■ EXERCISE
Please write out the data below word for word, leaving out the pictures.
○ ○ ○ ○ ○ ○ ○
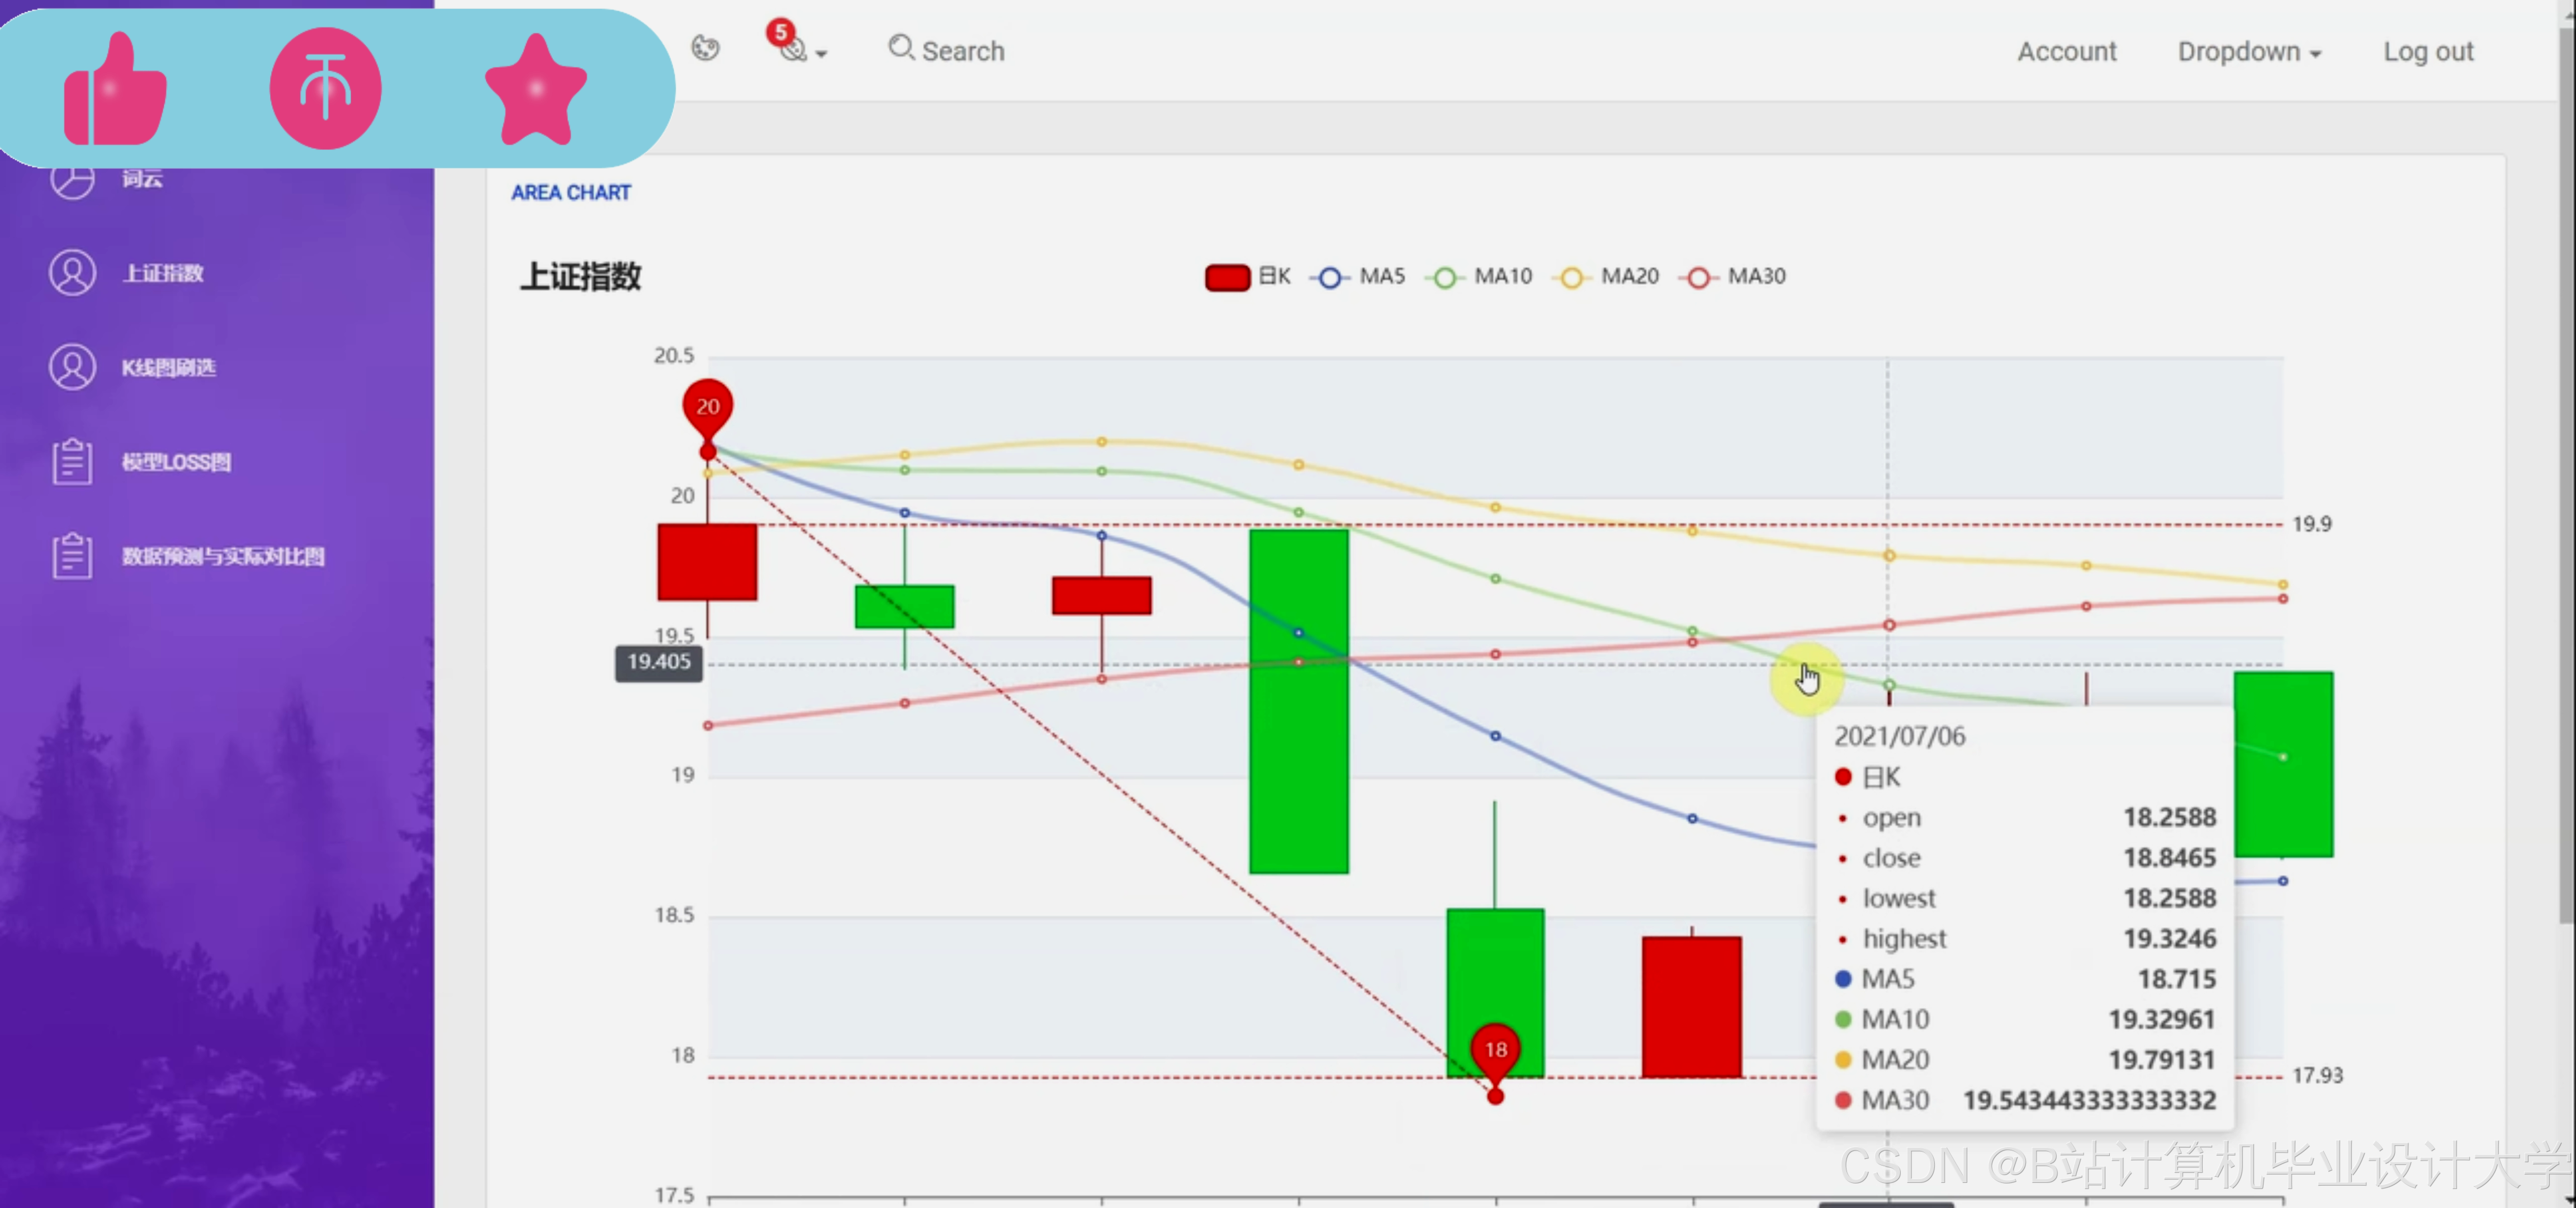Click the red max marker pin labeled 20
This screenshot has width=2576, height=1208.
[x=707, y=407]
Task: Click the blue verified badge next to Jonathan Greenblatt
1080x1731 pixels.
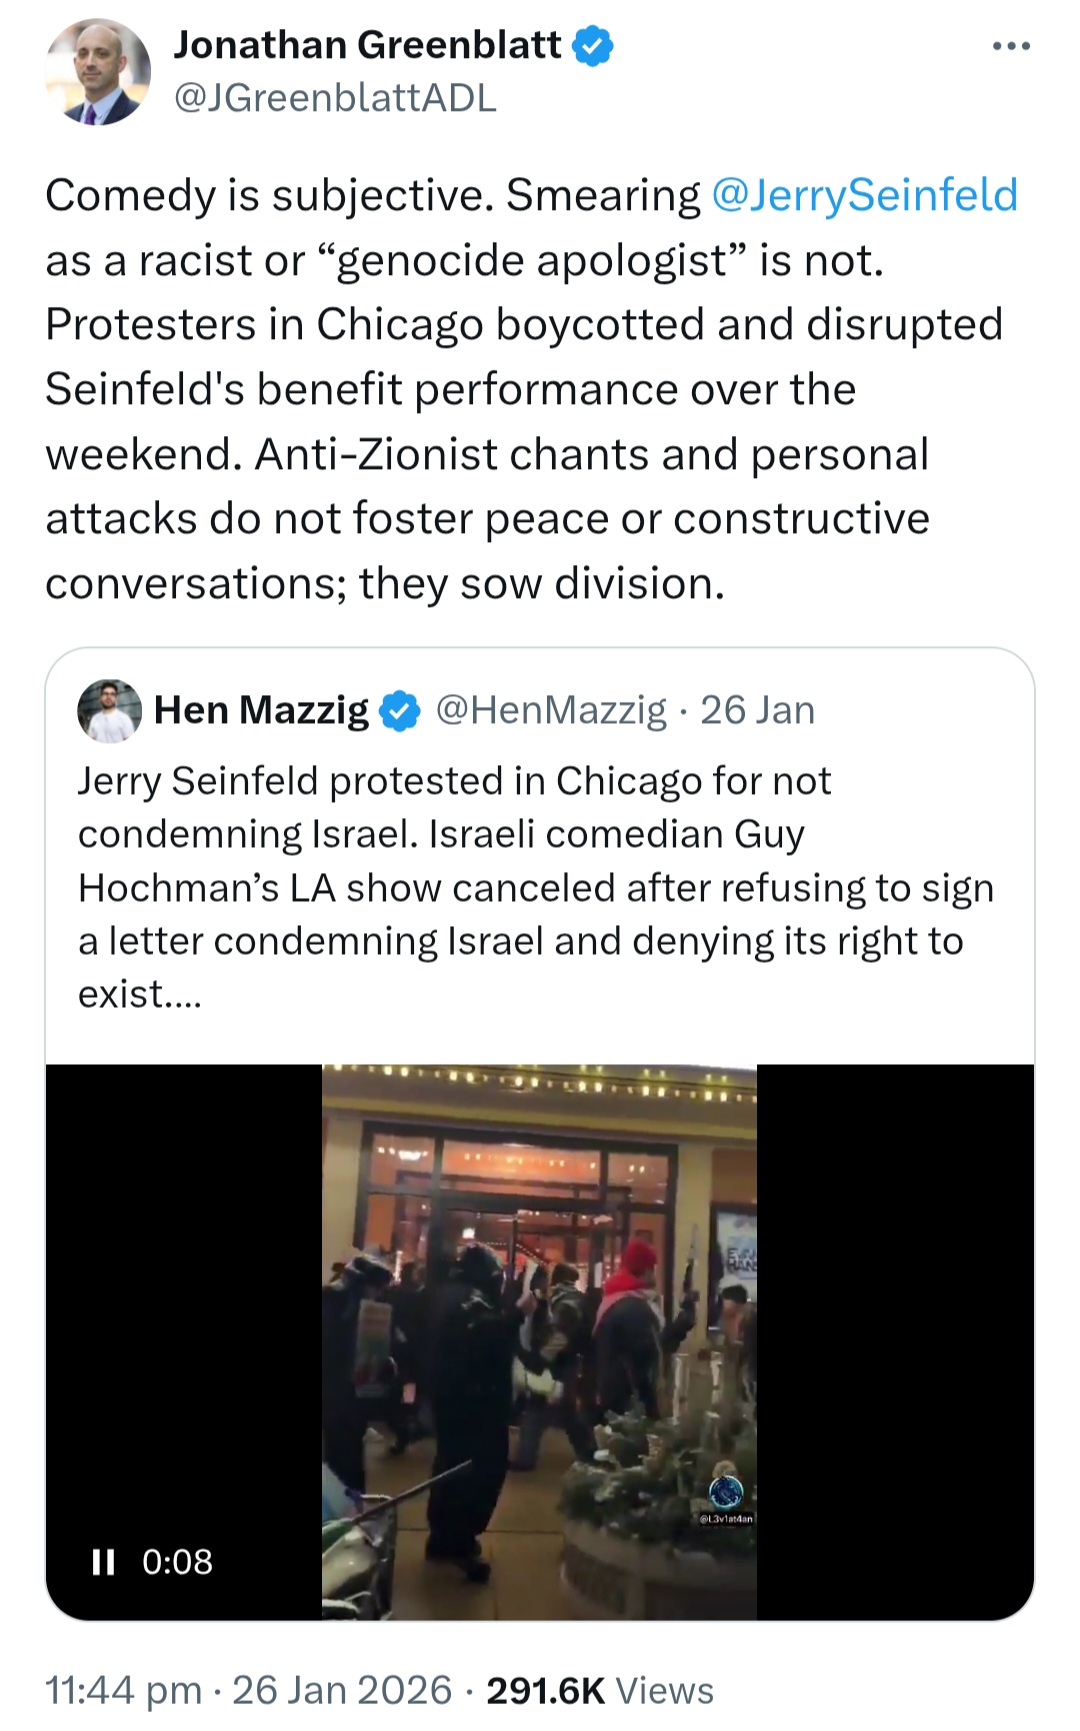Action: tap(593, 46)

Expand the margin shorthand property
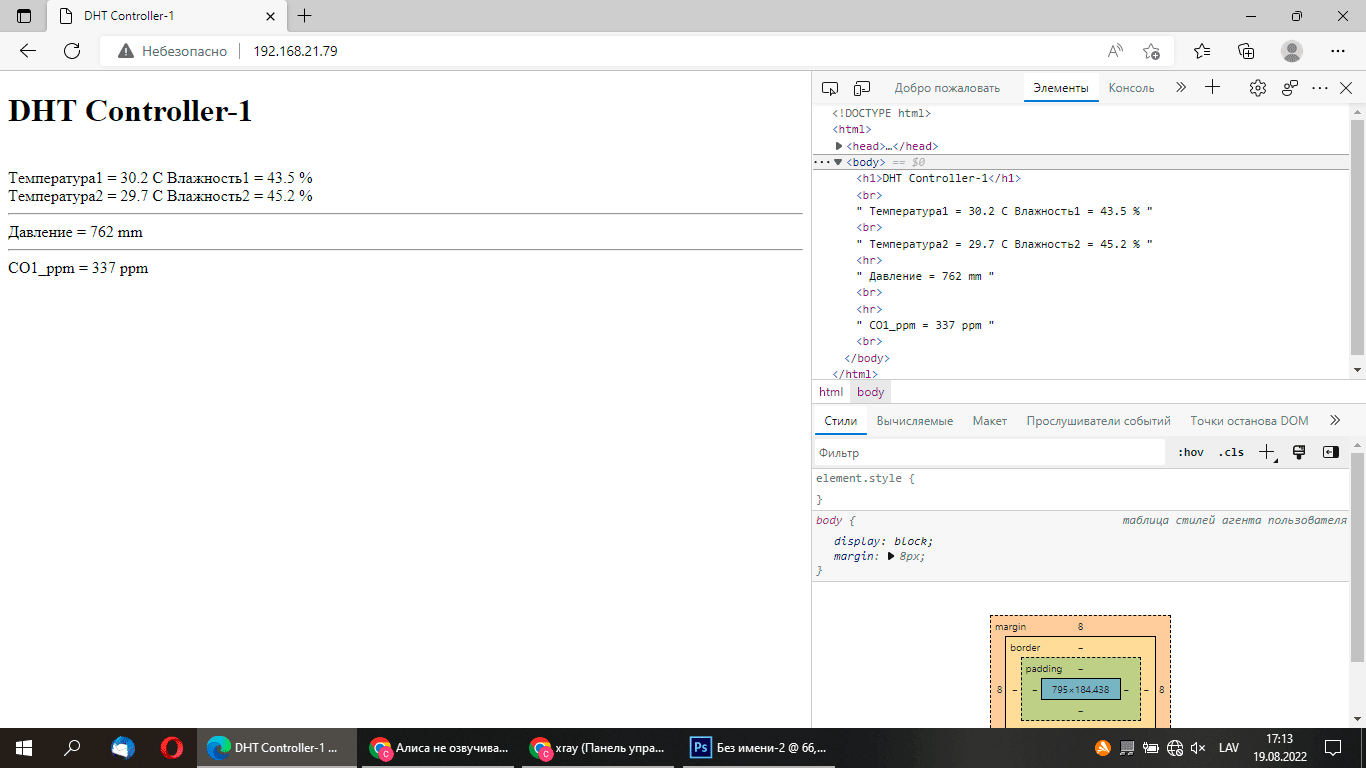pos(890,556)
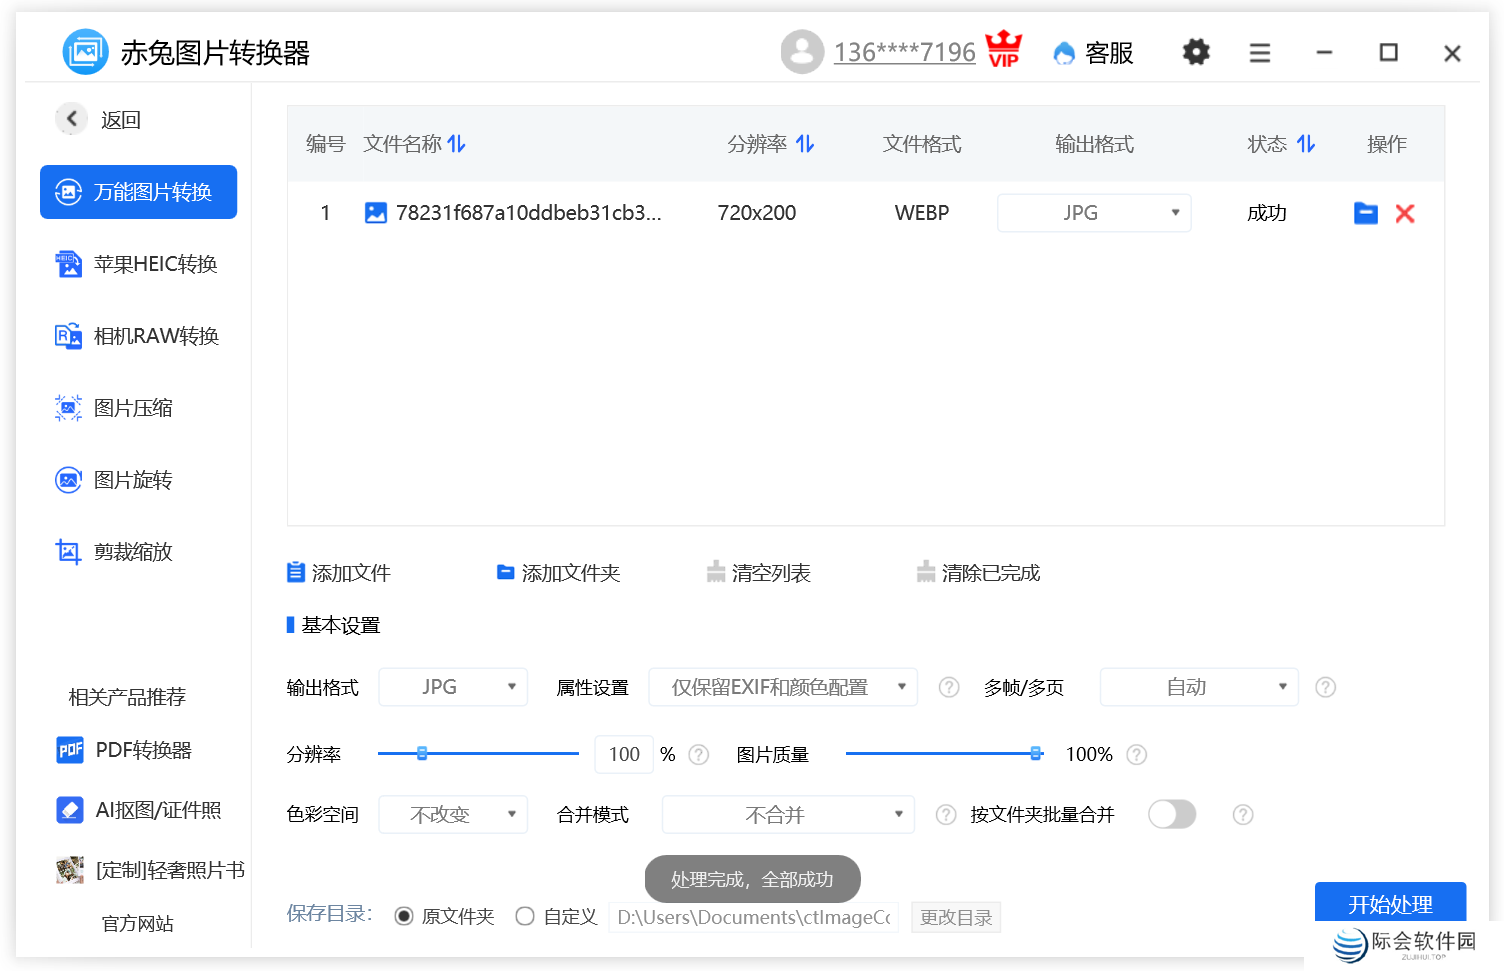This screenshot has width=1504, height=971.
Task: Click the 开始处理 button
Action: (1390, 902)
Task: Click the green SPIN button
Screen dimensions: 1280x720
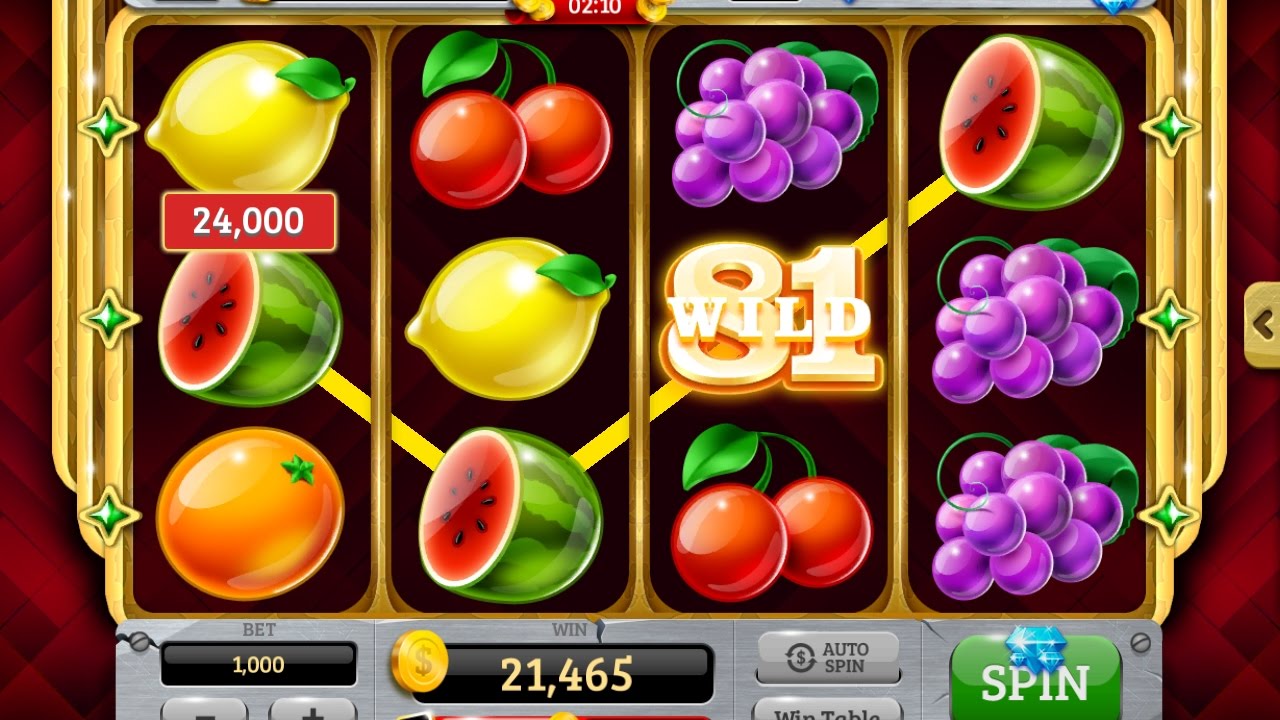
○ ○ ○ ○ ○ ○ ○
■ TASK RESULT
Click the red max marker pin labeled 20
This screenshot has width=2576, height=1208.
[x=707, y=407]
Task: Click the blue verified badge next to Jonathan Greenblatt
1080x1731 pixels.
Action: tap(593, 46)

Expand the margin shorthand property
pos(890,556)
This screenshot has width=1504, height=971.
Task: Click the 开始处理 button
Action: (1390, 902)
Task: Click the green SPIN button
Screen dimensions: 1280x720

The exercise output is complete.